→ Exercise objective:
Repeat the records in full, exactly.

→ Data for analysis:
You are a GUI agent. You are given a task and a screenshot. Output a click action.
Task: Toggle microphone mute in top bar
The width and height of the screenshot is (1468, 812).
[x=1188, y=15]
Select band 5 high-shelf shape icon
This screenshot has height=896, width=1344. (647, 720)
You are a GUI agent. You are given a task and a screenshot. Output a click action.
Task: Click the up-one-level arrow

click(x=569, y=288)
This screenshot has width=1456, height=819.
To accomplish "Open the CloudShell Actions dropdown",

→ Result of the task:
You are a GUI agent. You are given a task and a screenshot. Output a click action.
Task: Toggle microphone mute in top bar
The width and height of the screenshot is (1468, 812).
[x=1188, y=15]
Select band 5 high-shelf shape icon
This screenshot has height=896, width=1344. (647, 720)
You are a GUI agent. You are given a task and a screenshot. Output a click action.
Task: Click the up-one-level arrow

click(x=569, y=288)
This screenshot has width=1456, height=819.
To accomplish "Open the CloudShell Actions dropdown",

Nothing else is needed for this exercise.